▶ **DATASET**:
════════

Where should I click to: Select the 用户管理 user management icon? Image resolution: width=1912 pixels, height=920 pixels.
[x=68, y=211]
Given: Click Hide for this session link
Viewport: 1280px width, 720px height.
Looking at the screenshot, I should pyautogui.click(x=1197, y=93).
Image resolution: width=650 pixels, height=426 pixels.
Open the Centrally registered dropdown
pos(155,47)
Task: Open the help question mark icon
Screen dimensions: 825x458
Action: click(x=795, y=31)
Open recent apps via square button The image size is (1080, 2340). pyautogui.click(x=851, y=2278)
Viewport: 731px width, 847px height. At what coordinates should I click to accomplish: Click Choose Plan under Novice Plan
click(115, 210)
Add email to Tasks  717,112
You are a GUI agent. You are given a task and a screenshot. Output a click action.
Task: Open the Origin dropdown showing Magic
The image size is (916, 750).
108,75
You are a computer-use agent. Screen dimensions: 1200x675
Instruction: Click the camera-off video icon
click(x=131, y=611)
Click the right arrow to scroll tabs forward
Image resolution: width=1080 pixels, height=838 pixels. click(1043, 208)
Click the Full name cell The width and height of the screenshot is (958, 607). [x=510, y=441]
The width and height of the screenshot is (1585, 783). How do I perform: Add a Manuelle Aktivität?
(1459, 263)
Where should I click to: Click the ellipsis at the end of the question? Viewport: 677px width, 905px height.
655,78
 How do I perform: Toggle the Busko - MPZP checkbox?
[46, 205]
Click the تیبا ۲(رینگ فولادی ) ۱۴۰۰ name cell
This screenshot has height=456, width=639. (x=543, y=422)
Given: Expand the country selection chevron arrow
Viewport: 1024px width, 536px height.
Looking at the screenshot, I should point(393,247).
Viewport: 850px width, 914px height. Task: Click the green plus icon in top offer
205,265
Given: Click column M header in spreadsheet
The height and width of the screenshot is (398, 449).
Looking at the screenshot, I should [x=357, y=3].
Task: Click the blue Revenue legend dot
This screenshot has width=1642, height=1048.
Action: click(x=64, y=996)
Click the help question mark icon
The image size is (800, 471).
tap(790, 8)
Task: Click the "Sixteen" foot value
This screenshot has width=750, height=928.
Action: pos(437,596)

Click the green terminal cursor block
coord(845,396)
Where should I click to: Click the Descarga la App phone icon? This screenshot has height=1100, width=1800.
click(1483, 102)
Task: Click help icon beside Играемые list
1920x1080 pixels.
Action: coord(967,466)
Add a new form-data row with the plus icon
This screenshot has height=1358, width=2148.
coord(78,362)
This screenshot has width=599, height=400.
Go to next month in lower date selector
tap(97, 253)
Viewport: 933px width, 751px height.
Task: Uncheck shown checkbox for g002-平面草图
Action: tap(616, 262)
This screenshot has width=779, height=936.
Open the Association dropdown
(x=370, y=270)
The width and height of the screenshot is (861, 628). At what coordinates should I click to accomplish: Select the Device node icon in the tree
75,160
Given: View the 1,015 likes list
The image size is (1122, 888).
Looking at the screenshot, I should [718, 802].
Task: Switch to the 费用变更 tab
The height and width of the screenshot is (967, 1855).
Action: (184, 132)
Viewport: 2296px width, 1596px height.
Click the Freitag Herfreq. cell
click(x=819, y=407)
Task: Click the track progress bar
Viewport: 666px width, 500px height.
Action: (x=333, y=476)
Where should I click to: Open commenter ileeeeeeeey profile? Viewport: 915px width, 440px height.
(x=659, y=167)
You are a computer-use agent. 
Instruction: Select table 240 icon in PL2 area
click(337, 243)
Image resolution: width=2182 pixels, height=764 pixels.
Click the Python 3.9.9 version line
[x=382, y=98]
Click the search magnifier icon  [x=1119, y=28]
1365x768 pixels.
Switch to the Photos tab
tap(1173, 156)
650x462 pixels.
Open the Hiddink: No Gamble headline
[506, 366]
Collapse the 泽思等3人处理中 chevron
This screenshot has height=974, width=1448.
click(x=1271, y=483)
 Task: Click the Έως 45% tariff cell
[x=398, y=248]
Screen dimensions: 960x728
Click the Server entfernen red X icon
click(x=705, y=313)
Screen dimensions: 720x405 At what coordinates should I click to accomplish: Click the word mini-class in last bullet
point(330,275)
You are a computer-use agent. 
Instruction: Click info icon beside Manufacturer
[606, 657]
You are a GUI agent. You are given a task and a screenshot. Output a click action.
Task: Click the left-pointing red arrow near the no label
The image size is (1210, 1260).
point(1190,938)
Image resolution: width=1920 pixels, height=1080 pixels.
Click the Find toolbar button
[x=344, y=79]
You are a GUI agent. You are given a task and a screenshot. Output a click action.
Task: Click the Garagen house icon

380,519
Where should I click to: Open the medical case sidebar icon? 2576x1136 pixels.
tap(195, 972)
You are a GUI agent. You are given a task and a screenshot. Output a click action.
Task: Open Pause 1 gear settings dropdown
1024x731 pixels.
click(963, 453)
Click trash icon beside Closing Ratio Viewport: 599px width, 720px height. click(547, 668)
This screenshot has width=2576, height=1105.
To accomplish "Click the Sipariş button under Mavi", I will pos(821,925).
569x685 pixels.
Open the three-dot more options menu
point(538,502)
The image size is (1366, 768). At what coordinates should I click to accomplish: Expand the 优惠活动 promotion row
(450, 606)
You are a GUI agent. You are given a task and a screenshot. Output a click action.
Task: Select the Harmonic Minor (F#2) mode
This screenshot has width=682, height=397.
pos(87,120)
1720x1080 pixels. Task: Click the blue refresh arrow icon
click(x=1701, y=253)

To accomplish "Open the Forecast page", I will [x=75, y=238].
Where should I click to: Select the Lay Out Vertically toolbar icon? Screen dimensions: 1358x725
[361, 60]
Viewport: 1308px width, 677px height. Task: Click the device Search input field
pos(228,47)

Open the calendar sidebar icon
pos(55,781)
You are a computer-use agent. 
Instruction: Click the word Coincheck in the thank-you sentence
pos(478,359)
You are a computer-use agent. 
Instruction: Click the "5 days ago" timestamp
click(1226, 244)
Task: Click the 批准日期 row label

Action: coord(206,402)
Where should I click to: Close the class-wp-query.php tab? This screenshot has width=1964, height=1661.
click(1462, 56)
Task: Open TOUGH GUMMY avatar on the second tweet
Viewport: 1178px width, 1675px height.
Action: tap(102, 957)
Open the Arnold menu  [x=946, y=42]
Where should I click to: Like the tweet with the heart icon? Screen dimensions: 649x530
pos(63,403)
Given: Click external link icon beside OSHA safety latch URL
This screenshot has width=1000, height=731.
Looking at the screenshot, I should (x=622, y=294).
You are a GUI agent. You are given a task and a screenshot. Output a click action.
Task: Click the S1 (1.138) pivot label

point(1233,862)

════════

▶ **STATED TASK**: Change "Where should I click to:" to "Which spot should I click to:" throughout the items above and reproduce all of them, leaving everything else unchanged.

▶ **COMPLETED TASK**:
Which spot should I click to: Select the 用户管理 user management icon? Image resolution: width=1912 pixels, height=920 pixels.
[x=68, y=211]
Given: Click Hide for this session link
Viewport: 1280px width, 720px height.
Looking at the screenshot, I should pyautogui.click(x=1197, y=93).
Image resolution: width=650 pixels, height=426 pixels.
Open the Centrally registered dropdown
pos(155,47)
Task: Open the help question mark icon
Screen dimensions: 825x458
Action: click(x=795, y=31)
Open recent apps via square button The image size is (1080, 2340). pyautogui.click(x=851, y=2278)
Viewport: 731px width, 847px height. At what coordinates should I click to accomplish: Click Choose Plan under Novice Plan
click(115, 210)
Add email to Tasks  717,112
You are a GUI agent. You are given a task and a screenshot. Output a click action.
Task: Open the Origin dropdown showing Magic
The image size is (916, 750).
108,75
You are a computer-use agent. Screen dimensions: 1200x675
Instruction: Click the camera-off video icon
click(x=131, y=611)
Click the right arrow to scroll tabs forward
Image resolution: width=1080 pixels, height=838 pixels. click(1043, 208)
Click the Full name cell The width and height of the screenshot is (958, 607). [x=510, y=441]
The width and height of the screenshot is (1585, 783). How do I perform: Add a Manuelle Aktivität?
(1459, 263)
Which spot should I click to: Click the ellipsis at the end of the question? Viewport: 677px width, 905px height.
655,78
 How do I perform: Toggle the Busko - MPZP checkbox?
[46, 205]
Click the تیبا ۲(رینگ فولادی ) ۱۴۰۰ name cell
This screenshot has height=456, width=639. (x=543, y=422)
Given: Expand the country selection chevron arrow
Viewport: 1024px width, 536px height.
Looking at the screenshot, I should point(393,247).
Viewport: 850px width, 914px height. Task: Click the green plus icon in top offer
205,265
Given: Click column M header in spreadsheet
The height and width of the screenshot is (398, 449).
Looking at the screenshot, I should [x=357, y=3].
Task: Click the blue Revenue legend dot
This screenshot has width=1642, height=1048.
Action: click(x=64, y=996)
Click the help question mark icon
The image size is (800, 471).
tap(790, 8)
Task: Click the "Sixteen" foot value
This screenshot has width=750, height=928.
Action: pos(437,596)

Click the green terminal cursor block
coord(845,396)
Which spot should I click to: Click the Descarga la App phone icon? This screenshot has height=1100, width=1800.
click(1483, 102)
Task: Click help icon beside Играемые list
1920x1080 pixels.
Action: coord(967,466)
Add a new form-data row with the plus icon
This screenshot has height=1358, width=2148.
coord(78,362)
This screenshot has width=599, height=400.
Go to next month in lower date selector
tap(97, 253)
Viewport: 933px width, 751px height.
Task: Uncheck shown checkbox for g002-平面草图
Action: tap(616, 262)
This screenshot has width=779, height=936.
Open the Association dropdown
(x=370, y=270)
The width and height of the screenshot is (861, 628). At what coordinates should I click to accomplish: Select the Device node icon in the tree
75,160
Given: View the 1,015 likes list
The image size is (1122, 888).
Looking at the screenshot, I should [718, 802].
Task: Switch to the 费用变更 tab
The height and width of the screenshot is (967, 1855).
Action: (184, 132)
Viewport: 2296px width, 1596px height.
Click the Freitag Herfreq. cell
click(x=819, y=407)
Task: Click the track progress bar
Viewport: 666px width, 500px height.
Action: (x=333, y=476)
Which spot should I click to: Open commenter ileeeeeeeey profile? Viewport: 915px width, 440px height.
(x=659, y=167)
You are a computer-use agent. 
Instruction: Select table 240 icon in PL2 area
click(337, 243)
Image resolution: width=2182 pixels, height=764 pixels.
Click the Python 3.9.9 version line
[x=382, y=98]
Click the search magnifier icon  [x=1119, y=28]
1365x768 pixels.
Switch to the Photos tab
tap(1173, 156)
650x462 pixels.
Open the Hiddink: No Gamble headline
[506, 366]
Collapse the 泽思等3人处理中 chevron
This screenshot has height=974, width=1448.
click(x=1271, y=483)
 Task: Click the Έως 45% tariff cell
[x=398, y=248]
Screen dimensions: 960x728
Click the Server entfernen red X icon
click(x=705, y=313)
Screen dimensions: 720x405 At what coordinates should I click to accomplish: Click the word mini-class in last bullet
point(330,275)
You are a computer-use agent. 
Instruction: Click info icon beside Manufacturer
[606, 657]
You are a GUI agent. You are given a task and a screenshot. Output a click action.
Task: Click the left-pointing red arrow near the no label
The image size is (1210, 1260).
point(1190,938)
Image resolution: width=1920 pixels, height=1080 pixels.
Click the Find toolbar button
[x=344, y=79]
You are a GUI agent. You are given a task and a screenshot. Output a click action.
Task: Click the Garagen house icon

380,519
Which spot should I click to: Open the medical case sidebar icon? 2576x1136 pixels.
tap(195, 972)
You are a GUI agent. You are given a task and a screenshot. Output a click action.
Task: Open Pause 1 gear settings dropdown
1024x731 pixels.
click(963, 453)
Click trash icon beside Closing Ratio Viewport: 599px width, 720px height. click(547, 668)
This screenshot has width=2576, height=1105.
To accomplish "Click the Sipariş button under Mavi", I will pos(821,925).
569x685 pixels.
Open the three-dot more options menu
point(538,502)
The image size is (1366, 768). At what coordinates should I click to accomplish: Expand the 优惠活动 promotion row
(450, 606)
You are a GUI agent. You are given a task and a screenshot. Output a click action.
Task: Select the Harmonic Minor (F#2) mode
This screenshot has width=682, height=397.
pos(87,120)
1720x1080 pixels. Task: Click the blue refresh arrow icon
click(x=1701, y=253)

To accomplish "Open the Forecast page", I will [x=75, y=238].
Which spot should I click to: Select the Lay Out Vertically toolbar icon? Screen dimensions: 1358x725
[361, 60]
Viewport: 1308px width, 677px height. Task: Click the device Search input field
pos(228,47)

Open the calendar sidebar icon
pos(55,781)
You are a computer-use agent. 
Instruction: Click the word Coincheck in the thank-you sentence
pos(478,359)
You are a computer-use agent. 
Instruction: Click the "5 days ago" timestamp
click(1226, 244)
Task: Click the 批准日期 row label

Action: coord(206,402)
Which spot should I click to: Close the class-wp-query.php tab? This screenshot has width=1964, height=1661.
click(1462, 56)
Task: Open TOUGH GUMMY avatar on the second tweet
Viewport: 1178px width, 1675px height.
Action: tap(102, 957)
Open the Arnold menu  [x=946, y=42]
Which spot should I click to: Like the tweet with the heart icon? Screen dimensions: 649x530
pos(63,403)
Given: Click external link icon beside OSHA safety latch URL
This screenshot has width=1000, height=731.
Looking at the screenshot, I should (x=622, y=294).
You are a GUI agent. You are given a task and a screenshot. Output a click action.
Task: Click the S1 (1.138) pivot label

point(1233,862)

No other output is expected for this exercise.